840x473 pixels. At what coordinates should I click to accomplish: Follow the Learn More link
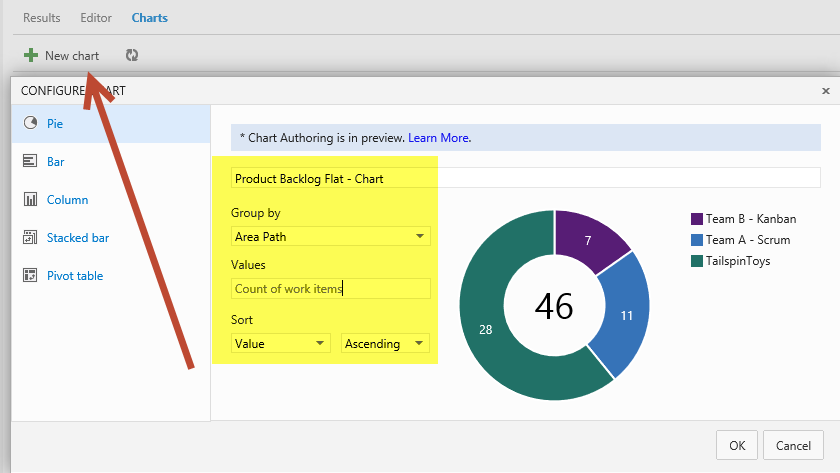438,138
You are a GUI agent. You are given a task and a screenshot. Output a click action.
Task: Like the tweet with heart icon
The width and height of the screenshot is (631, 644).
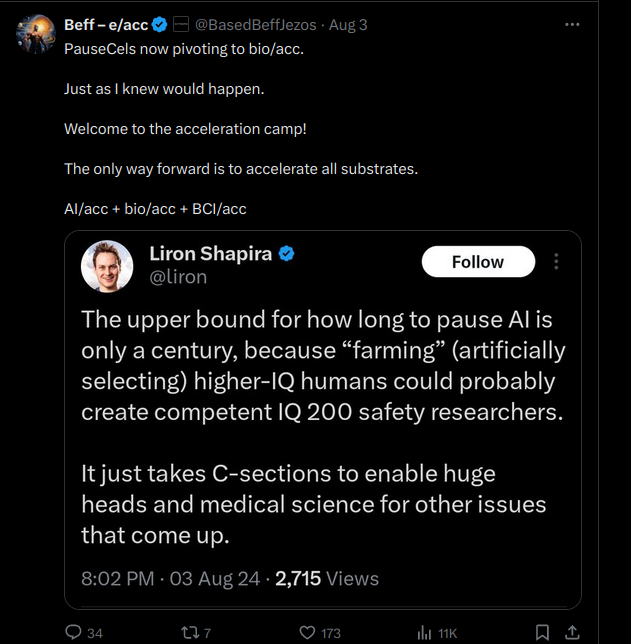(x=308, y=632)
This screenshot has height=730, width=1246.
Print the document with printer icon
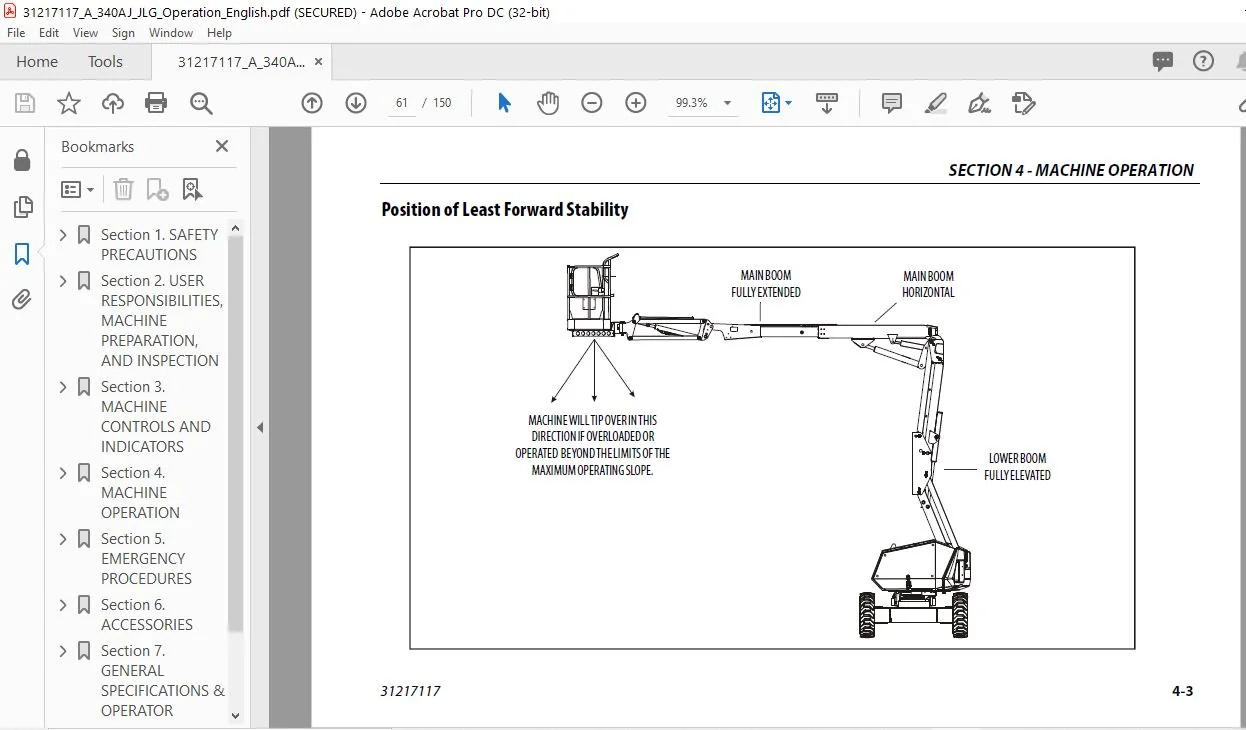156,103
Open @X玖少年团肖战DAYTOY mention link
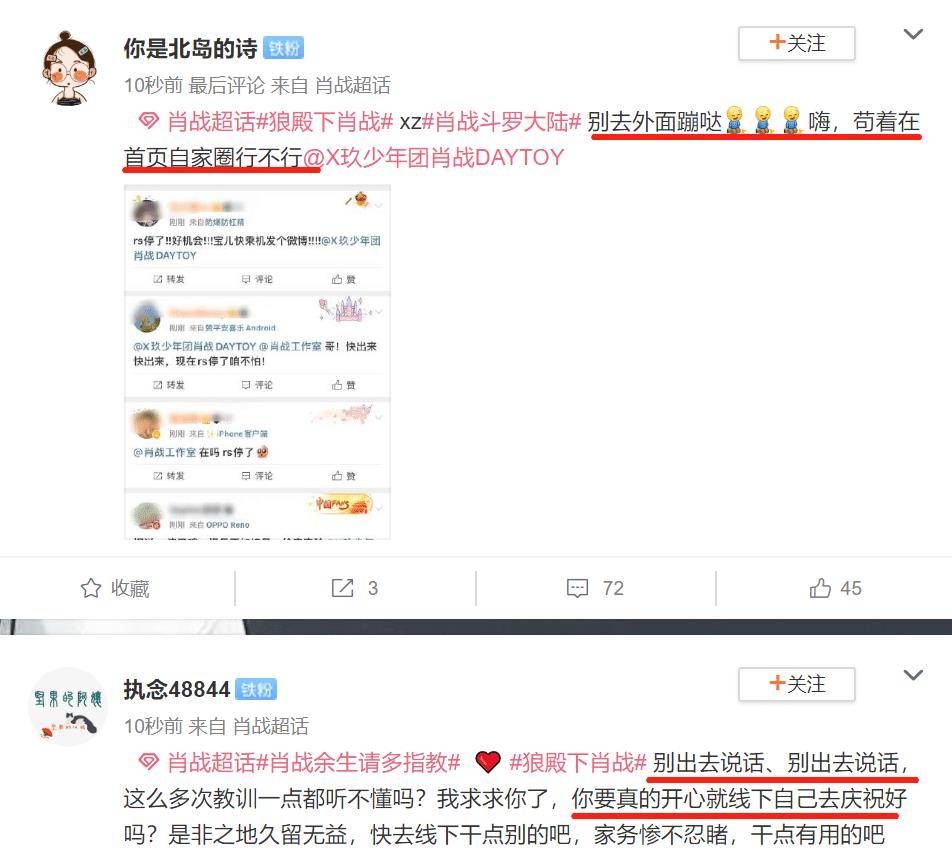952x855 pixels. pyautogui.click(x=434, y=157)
====
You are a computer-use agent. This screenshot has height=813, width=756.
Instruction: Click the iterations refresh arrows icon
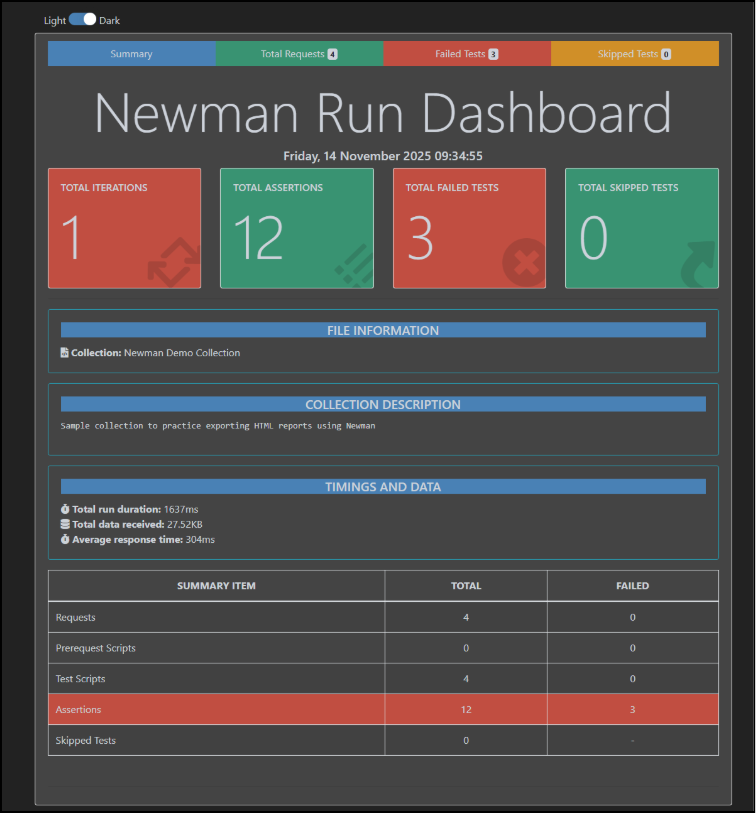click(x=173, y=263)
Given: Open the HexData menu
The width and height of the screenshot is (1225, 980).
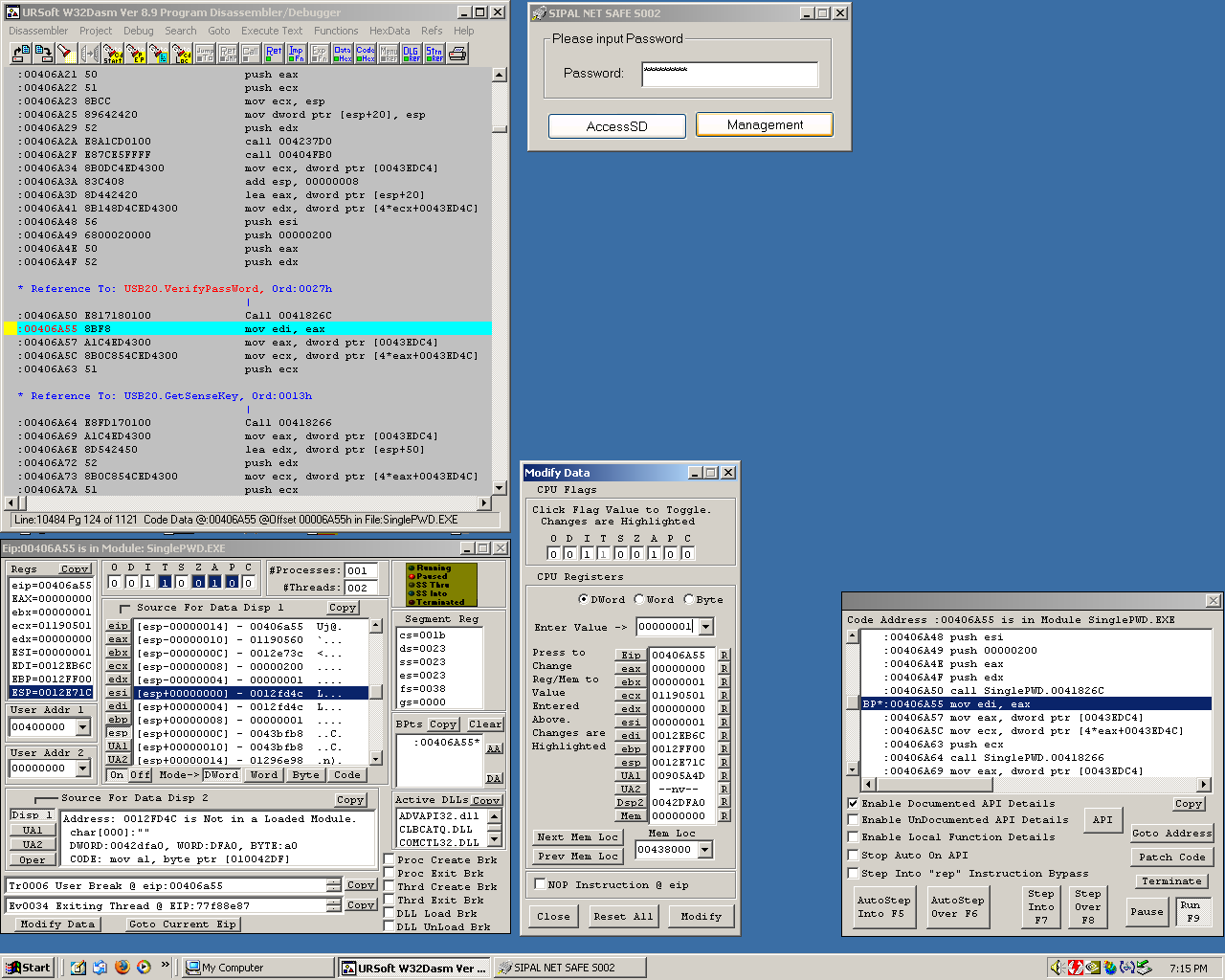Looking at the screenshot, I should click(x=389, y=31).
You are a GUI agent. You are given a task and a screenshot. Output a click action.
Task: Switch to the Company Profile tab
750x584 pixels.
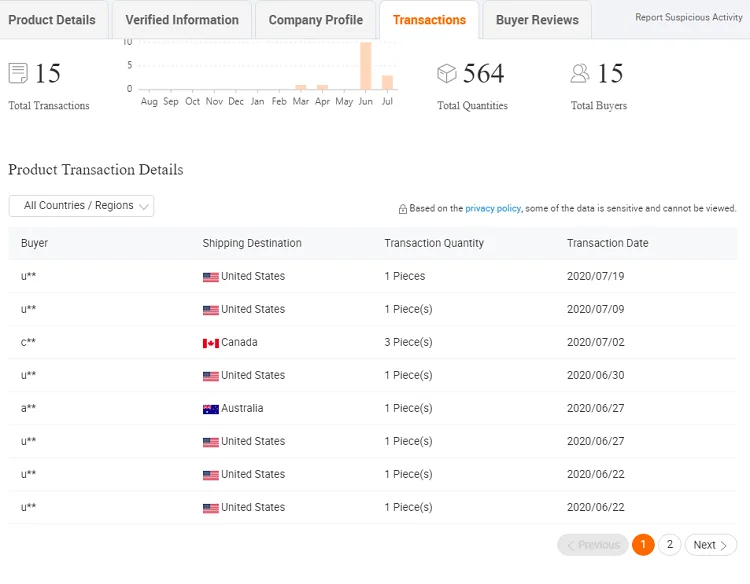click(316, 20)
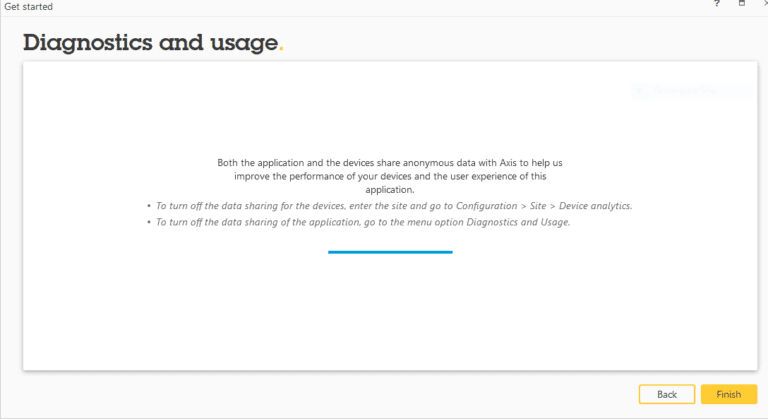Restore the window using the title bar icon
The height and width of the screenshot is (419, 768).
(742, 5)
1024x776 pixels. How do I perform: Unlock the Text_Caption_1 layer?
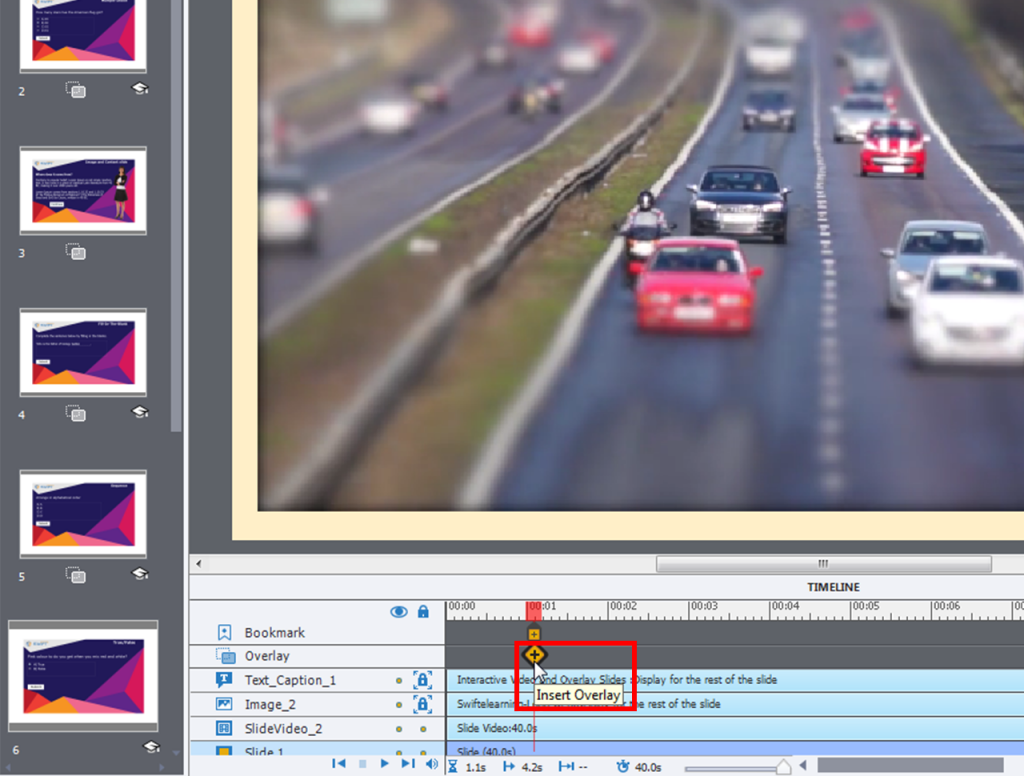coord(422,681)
====
What lines in the data above carry "This"? Return them all.

This screenshot has height=730, width=1246.
You are a computer-use agent. This screenshot has height=813, width=756.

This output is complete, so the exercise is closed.